Leishmania tarentolae: Taxonomic classification and its application as a promising biotechnological expression host

In this review, we summarize the current knowledge concerning the eukaryotic protozoan parasite Leishmania tarentolae, with a main focus on its potential for biotechnological applications. We will also discuss the genus, subgenus, and species-level classification of this parasite, its life cycle and geographical distribution, and similarities and differences to human-pathogenic species, as these aspects are relevant for the evaluation of biosafety aspects of L. tarentolae as host for recombinant DNA/protein applications. Studies indicate that strain LEM-125 but not strain TARII/UC of L. tarentolae might also be capable of infecting mammals, at least transiently. This could raise the question of whether the current biosafety level of this strain should be reevaluated. In addition, we will summarize the current state of biotechnological research involving L. tarentolae and explain why this eukaryotic parasite is an advantageous and promising human recombinant protein expression host. This summary includes overall biotechnological applications, insights into its protein expression machinery (especially on glycoprotein and antibody fragment expression), available expression vectors, cell culture conditions, and its potential as an immunotherapy agent for human leishmaniasis treatment. Furthermore, we will highlight useful online tools and, finally, discuss possible future applications such as the humanization of the glycosylation profile of L. tarentolae or the expression of mammalian recombinant proteins in amastigote-like cells of this species or in amastigotes of avirulent human-pathogenic Leishmania species.

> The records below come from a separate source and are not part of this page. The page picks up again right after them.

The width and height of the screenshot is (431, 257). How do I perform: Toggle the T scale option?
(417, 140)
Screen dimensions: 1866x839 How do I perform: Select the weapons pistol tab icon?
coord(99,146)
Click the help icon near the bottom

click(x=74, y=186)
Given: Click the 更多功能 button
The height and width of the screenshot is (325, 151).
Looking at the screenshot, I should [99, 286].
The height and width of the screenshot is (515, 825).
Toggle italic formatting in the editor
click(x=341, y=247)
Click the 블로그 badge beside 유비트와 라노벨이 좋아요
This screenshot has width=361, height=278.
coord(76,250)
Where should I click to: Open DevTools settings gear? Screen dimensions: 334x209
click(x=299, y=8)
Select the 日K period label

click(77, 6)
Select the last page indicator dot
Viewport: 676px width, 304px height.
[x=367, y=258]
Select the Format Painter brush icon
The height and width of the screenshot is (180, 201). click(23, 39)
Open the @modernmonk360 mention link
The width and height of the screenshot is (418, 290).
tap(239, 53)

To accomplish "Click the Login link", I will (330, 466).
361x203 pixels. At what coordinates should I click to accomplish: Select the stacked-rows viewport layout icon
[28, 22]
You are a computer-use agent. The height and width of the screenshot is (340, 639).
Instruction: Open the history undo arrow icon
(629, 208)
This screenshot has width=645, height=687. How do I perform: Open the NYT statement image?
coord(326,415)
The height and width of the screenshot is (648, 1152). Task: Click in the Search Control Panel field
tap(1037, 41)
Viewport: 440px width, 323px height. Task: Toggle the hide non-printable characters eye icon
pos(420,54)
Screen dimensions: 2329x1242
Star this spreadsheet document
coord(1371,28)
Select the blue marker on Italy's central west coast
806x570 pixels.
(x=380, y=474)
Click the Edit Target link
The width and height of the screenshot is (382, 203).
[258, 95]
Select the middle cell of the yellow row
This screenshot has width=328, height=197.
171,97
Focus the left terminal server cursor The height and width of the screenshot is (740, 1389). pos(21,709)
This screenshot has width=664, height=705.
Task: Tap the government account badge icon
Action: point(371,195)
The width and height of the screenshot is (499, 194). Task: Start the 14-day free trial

Recent studies indicate that the classification of Leishmania species into one of the four currently recognized subgenera ( L. [ Leishmania], L. [ Sauroleishmania], L. [ Viannia], and L. [ Mundinia]), or even the related genera, can be a challenging task. A monotonous morphology of this group is coupled with a high genetic variability in nature, a multitude of clinical manifestations, and a propensity for rapid evolution in culture. As some geographic regions have not been adequately sampled, the known biodiversity of this group may be an underestimate of its true dimensions. Therefore, the taxonomic classification of the genus Leishmania and its close relatives is not definitively settled. In this review, we will focus on biotechnological applications of L. tarentolae, a protozoan parasite of geckos. As this species belongs to the genus Leishmania and subgenus L. ( Sauroleishmania), and because many Leishmania are human-pathogenic, the taxonomic status and phylogenetic position of L. tarentolae are relevant for biosafety and also discussed herein. The subgenus of L. ( Sauroleishmania) mostly contains species that are infectious to reptiles, but some species and strains, such as L. adleri and L. tarentolae strain LEM-125, were also shown to be (transiently) infectious to humans. However, most strains of L. tarentolae are nonpathogenic to humans and can be easily handled as laboratory culture. Therefore, this species has been a successful model system for representing other Leishmania in basic research. It has also been of great interest for the scientific community, as it represents a promising host for the expression of human recombinant proteins (including glycoproteins and its future application for the expression of full-length antibodies) and immunotherapy agent for human leishmaniasis treatment. These two topics will also be discussed.